Crime contre la nature
Une autre centrale électrique continue de susciter des débats, il s’agit évidemment de la centrale de Hamma, l’unique au monde à avoir été construite en plein centre-ville. Pour produire les 400 mW d’électricité, cette centrale dégage énormément de gaz chauds qui nuisent à l’environnement, notamment au Jardin d’essai. On ignore encore quel risque elle pourrait présenter pour les populations voisines. Pour contenir ce phénomène de pollution de l’environnement, Chakib Khelil avait consulté, en 2002, de nombreux experts algériens et abouti à une solution adéquate. Il fallait drainer ces gaz chauds vers une station voisine de dessalement d’eau de mer. Le cycle combiné des gaz devait chauffer l’eau de mer et le délester des sels minéraux. Par enchantement, Chakib Khelil finit par opter pour une station de dessalement d’eau de mer, mais pas en cycle combiné. Celle qui a construite sur le port d’Alger fonctionne selon le principe d’osmose inversée. Autrement dit, on a engagé un investissement qui n’a pas servi à contenir les gaz dégagés par la centrale électrique de Hamma. Et pour faire taire tout le monde, Chakib Khelil s’arrange pour que la station de dessalement d’eau de mer soit inaugurée en février 2008 par le président de la République…
Livraison prochaine de 24 turbines à gaz
Enfin, une bonne nouvelle. Une société américaine devra livrer prochainement 24 turbines mobiles à gaz pour la production de l’électricité au profit des régions du Sud-Est algérien et éviter les éventuelles perturbations lors des pics prévus pour l’été prochain, a-t-on appris de bonne source. Cette opération fait suite à un programme déjà réalisé l’année dernière, comprenant la fourniture de 6 turbines à gaz mobiles pour les localités de Tindouf, Beni Abbès et Tamanrasset.

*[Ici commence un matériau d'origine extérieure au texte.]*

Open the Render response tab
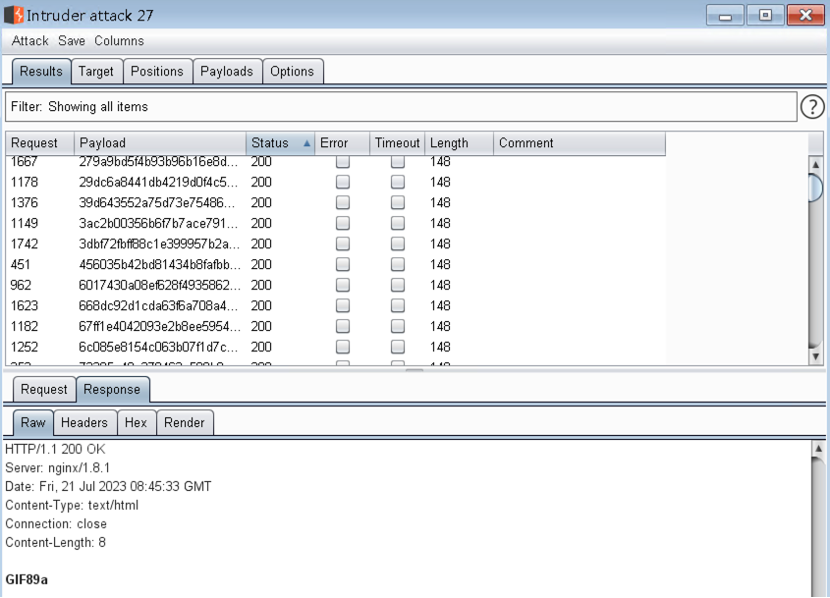Image resolution: width=830 pixels, height=598 pixels. coord(184,423)
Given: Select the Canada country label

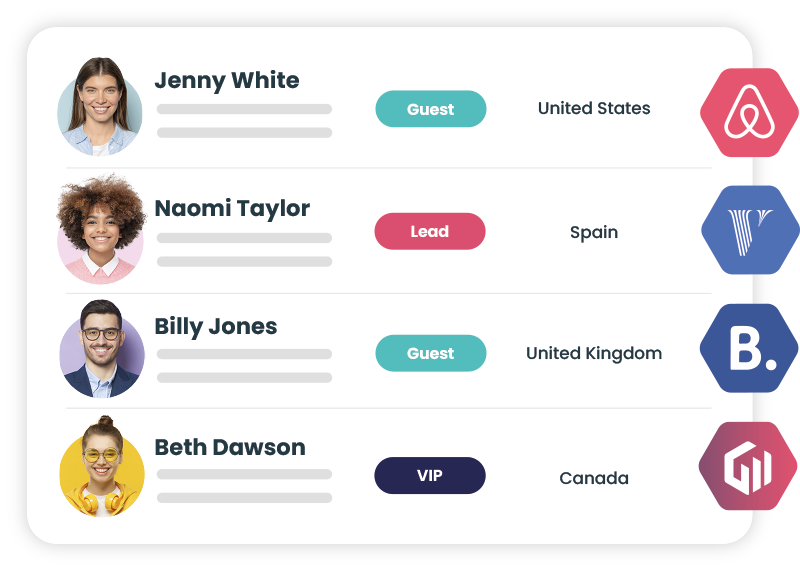Looking at the screenshot, I should [594, 478].
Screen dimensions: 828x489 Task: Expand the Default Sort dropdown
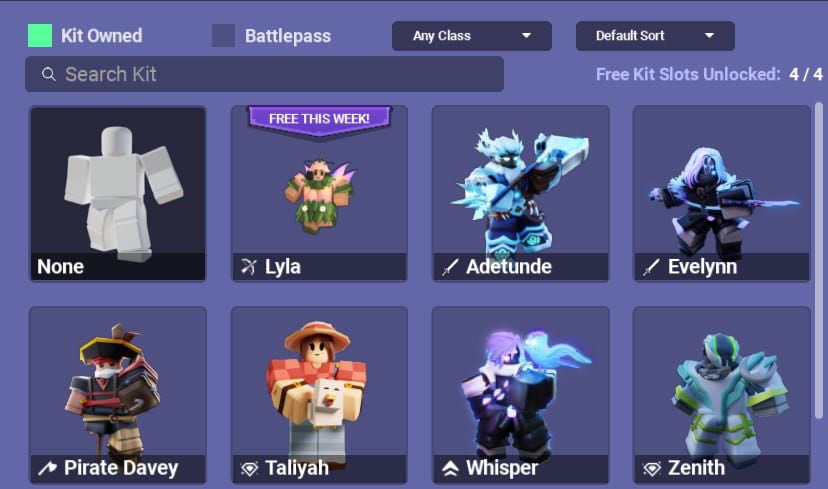pos(655,36)
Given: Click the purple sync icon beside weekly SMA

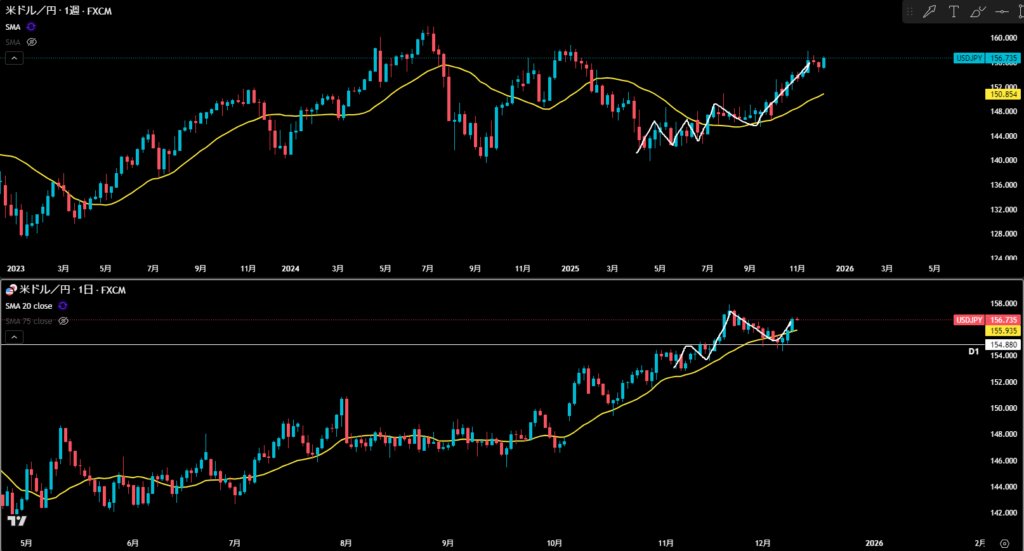Looking at the screenshot, I should point(31,27).
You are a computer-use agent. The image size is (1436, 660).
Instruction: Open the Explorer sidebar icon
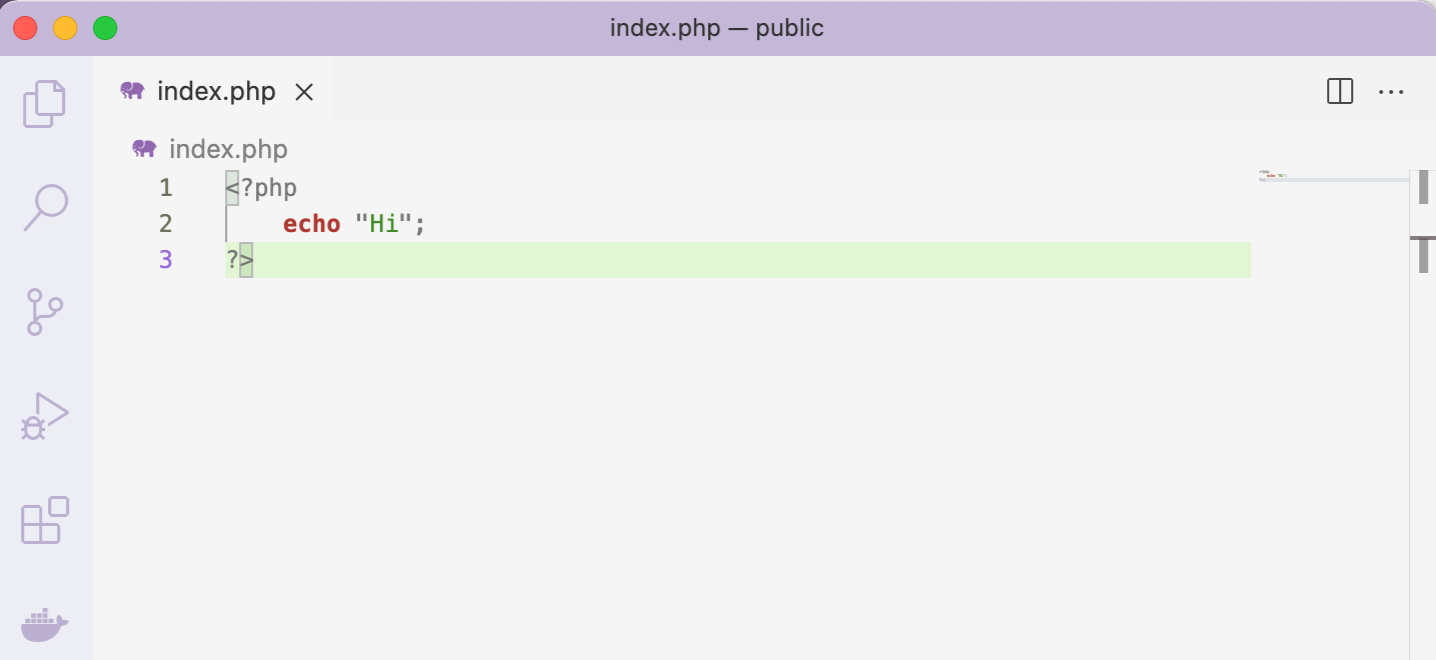tap(45, 103)
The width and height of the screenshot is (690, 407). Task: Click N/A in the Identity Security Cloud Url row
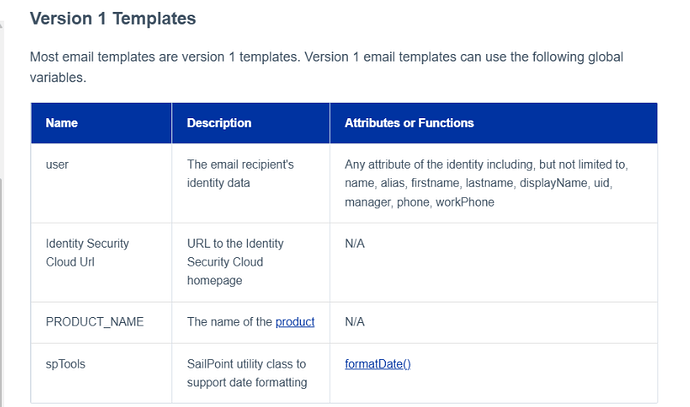(x=356, y=243)
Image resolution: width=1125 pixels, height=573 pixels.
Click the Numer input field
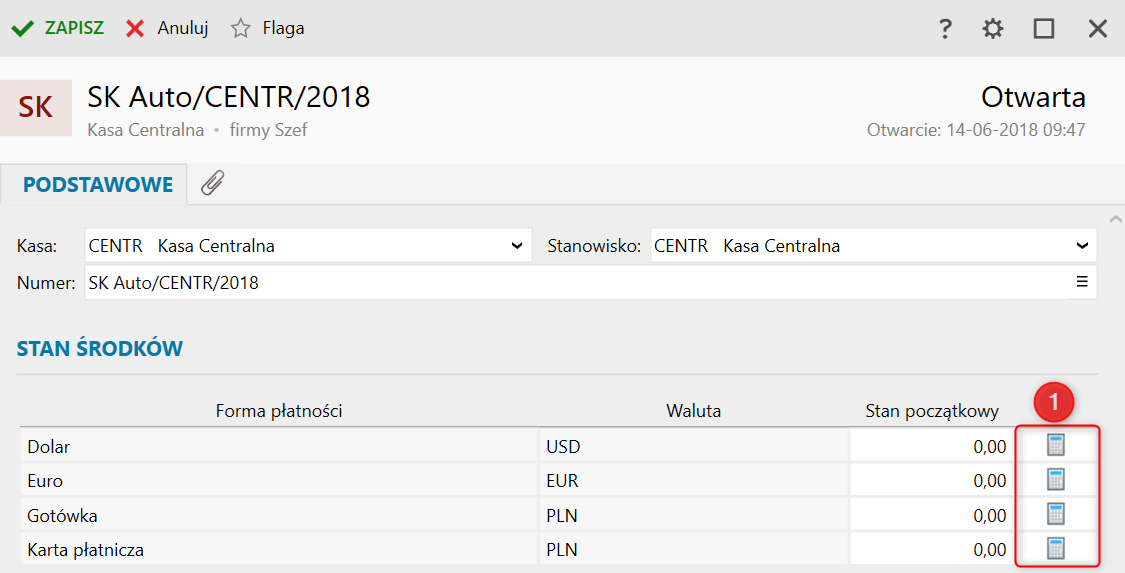pos(570,283)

Ces turbines mobiles, qui sont en fait des petites stations de production d’électricité, ont permis, l’été dernier, de réduire les tensions sur les régions du Sud- Ouest et assuré un minimum de consommation d’énergie. Pour rappel, ce programme a été conçu, en 2012, entre la Compagnie de l’engineering de l’électricité et du gaz (CEEG Spa, une filiale du groupe Sonelgaz) et General Electric et a été entamé avec un segment partiel qui a consommé un montant de 184 millions de dollars et 133 millions de dinars, soit un total équivalent à 13,8 milliards de dinars.